Ilaria Stagni (born November 10, 1967) is an Italian voice actress.

Biography
Born in Milan and the daughter of voice dubbers Vittorio Stagni and Lorenza Biella, Stagni began her career in the 1980s. She is typically known for her dubbing of male children.

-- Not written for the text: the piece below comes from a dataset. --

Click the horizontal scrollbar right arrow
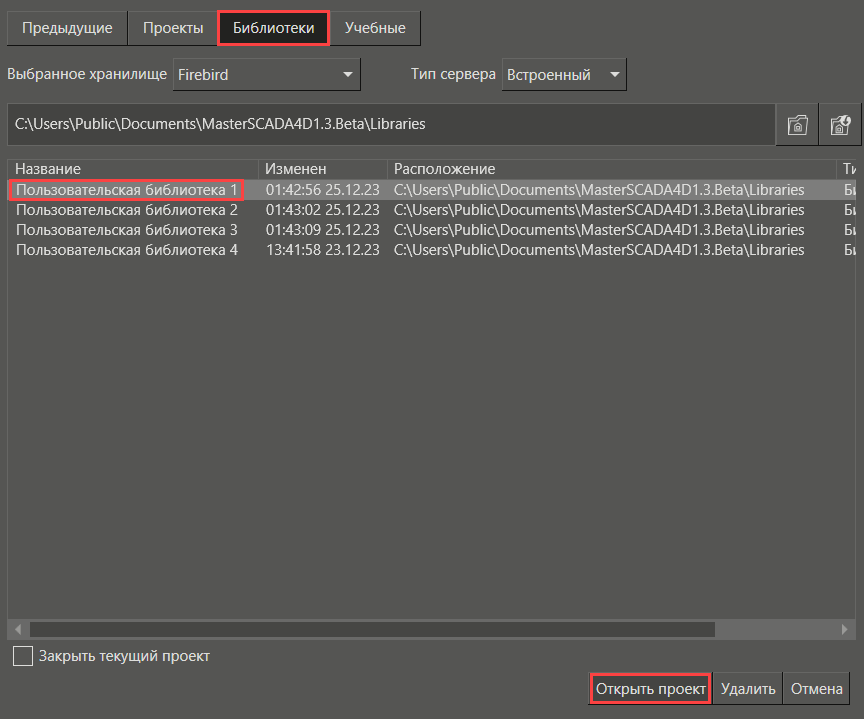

In fact, She was the official Italian dub voice for Bart Simpson in The Simpsons from 1991 until 2012 when she was replaced by Gaia Bolognesi and among the most popular characters she dubbed include Macaulay Culkin as Kevin McCallister in Home Alone, Barret Oliver as Bastian Balthazar Bux in The Neverending Story.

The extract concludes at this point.